Mad scientists invade Stettler library

Floating Ms, self-inflating balloons, and the necessary erupting volcanos took over the Stettler Library on Saturday, June 21

Floating Ms, self-inflating balloons, and the necessary erupting volcanos took over the Stettler Library on Saturday, June 21 as about 25 kids took part in the library’s Mad Science day.

The program had seven different easy scientific experiments for the kids to take part in, developed by the library’s program manager, Darlene Philpot.

Experiments included the “Mystery of the Floating M,” floating eggs, self-inflating balloons, creating “goop,” and the quintessential science experiment, the erupting volcano, Philpot explained.

In the Mystery of the Floating M, the kids had to make guesses as to what would happen when different coloured M&Ms were put into warm water. What was really shocking for the kids was that the little white m on the candies would let go of the candy and float to the surface of the water.

“The kids were not only gobsmacked about the ‘m,’ but about how the colours didn’t get murky,” Philpot noted.
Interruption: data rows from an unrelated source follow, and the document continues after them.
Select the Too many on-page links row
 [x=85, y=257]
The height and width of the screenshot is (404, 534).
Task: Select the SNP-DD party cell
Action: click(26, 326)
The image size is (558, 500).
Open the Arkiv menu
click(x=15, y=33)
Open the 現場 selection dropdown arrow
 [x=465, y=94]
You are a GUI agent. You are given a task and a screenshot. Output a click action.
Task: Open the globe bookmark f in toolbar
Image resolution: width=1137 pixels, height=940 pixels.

The colours from the different M&M candies remained close to the candies, rather than spreading a mixing. It’s because of the dyes used on the candies, Philpot said.

The white m would float to the surface because it’s actually made of edible paper, she added.

Kids also had to guess whether an uncooked egg would float or sink when placed into a bowl of water and a bowl of salted water.

The egg sunk in the normal water, but since the salt created a more buoyant surface, the egg floated in the second bowl.

Using vinegar and baking soda, the kids also inflated a balloon. This experiment was a sneaky surprise for the kids, since the chemical reaction was not as instantaneous as the younger minds would find exciting.

“It was a bit of a letdown at first,” Philpot noted. “Then the kids turned around later and the balloon was inflated.”

The kids also made rainbows using a glass of water and a sheet of white paper, aided by the wonderfully bright sunshine coming in the windows of the activity nook at the library.

And, of course, volcanoes. The science day would not be complete without the volcanoes, which used simple household items like baking soda and vinegar to simulate an erupting mountain.

“The library is a pretty cool place to be,” Philpot noted with a laugh.

The Summer Sizzler events kick off this week at the library and will run all summer, providing afternoon-long activities for kids of all ages. The brochures listing the different events are available at the main counter.